### [Work to do]
Revise the part of the lines that opens with the line containing "Open the Библиотека dropdown Ab Partition" and closes with the line containing "tap(407, 895)". Replace "trophy" with "award", keep everything else unchanged, and give only those lines.

### [Data records]
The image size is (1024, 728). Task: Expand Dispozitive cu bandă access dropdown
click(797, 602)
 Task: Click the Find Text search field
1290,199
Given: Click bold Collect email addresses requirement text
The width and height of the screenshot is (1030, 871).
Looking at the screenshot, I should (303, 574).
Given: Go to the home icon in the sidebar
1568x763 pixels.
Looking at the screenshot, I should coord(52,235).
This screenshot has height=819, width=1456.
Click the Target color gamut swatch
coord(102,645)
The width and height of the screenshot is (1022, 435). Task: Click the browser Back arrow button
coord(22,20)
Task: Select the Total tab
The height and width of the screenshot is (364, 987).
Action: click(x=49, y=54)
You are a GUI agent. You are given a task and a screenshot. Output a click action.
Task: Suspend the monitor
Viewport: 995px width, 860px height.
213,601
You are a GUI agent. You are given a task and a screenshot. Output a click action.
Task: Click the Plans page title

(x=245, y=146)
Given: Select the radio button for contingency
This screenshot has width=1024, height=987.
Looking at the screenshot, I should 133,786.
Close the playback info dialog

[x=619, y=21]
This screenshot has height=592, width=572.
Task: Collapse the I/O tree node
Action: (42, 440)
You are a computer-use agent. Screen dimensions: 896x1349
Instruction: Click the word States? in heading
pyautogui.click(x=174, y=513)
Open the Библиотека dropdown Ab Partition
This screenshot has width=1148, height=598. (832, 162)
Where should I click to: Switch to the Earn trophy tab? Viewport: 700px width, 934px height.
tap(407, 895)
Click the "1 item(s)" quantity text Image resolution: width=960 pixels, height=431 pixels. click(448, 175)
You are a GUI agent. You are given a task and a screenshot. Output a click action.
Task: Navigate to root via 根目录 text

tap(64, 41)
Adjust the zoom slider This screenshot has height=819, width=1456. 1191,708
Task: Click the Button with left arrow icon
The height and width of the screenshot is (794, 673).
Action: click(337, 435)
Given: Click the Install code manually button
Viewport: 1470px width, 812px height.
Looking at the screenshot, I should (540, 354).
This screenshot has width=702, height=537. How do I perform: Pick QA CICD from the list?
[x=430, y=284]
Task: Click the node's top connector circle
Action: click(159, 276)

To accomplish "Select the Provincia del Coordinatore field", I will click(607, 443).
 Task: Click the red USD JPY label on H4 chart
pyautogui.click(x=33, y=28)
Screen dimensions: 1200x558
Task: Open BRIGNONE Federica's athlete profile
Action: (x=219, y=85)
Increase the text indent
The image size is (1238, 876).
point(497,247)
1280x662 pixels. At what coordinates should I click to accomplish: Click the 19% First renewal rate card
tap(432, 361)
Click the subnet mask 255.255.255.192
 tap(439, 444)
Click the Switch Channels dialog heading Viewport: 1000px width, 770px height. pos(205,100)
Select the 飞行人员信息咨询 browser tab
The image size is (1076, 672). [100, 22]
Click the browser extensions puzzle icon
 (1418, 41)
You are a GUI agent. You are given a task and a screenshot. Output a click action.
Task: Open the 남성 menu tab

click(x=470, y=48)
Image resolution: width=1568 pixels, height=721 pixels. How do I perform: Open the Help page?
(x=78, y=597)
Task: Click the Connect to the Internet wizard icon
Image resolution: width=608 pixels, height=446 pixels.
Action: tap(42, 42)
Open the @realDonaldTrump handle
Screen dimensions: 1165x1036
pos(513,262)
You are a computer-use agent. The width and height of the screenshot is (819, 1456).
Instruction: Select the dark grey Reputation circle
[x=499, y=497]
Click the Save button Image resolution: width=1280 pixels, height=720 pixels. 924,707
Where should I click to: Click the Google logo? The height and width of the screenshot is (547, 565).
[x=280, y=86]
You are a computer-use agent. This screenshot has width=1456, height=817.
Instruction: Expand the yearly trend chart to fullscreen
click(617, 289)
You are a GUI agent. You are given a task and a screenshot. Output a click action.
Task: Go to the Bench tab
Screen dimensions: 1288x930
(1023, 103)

### [Full output]
Open the Библиотека dropdown Ab Partition
This screenshot has width=1148, height=598. (832, 162)
Where should I click to: Switch to the Earn award tab? Viewport: 700px width, 934px height.
tap(407, 895)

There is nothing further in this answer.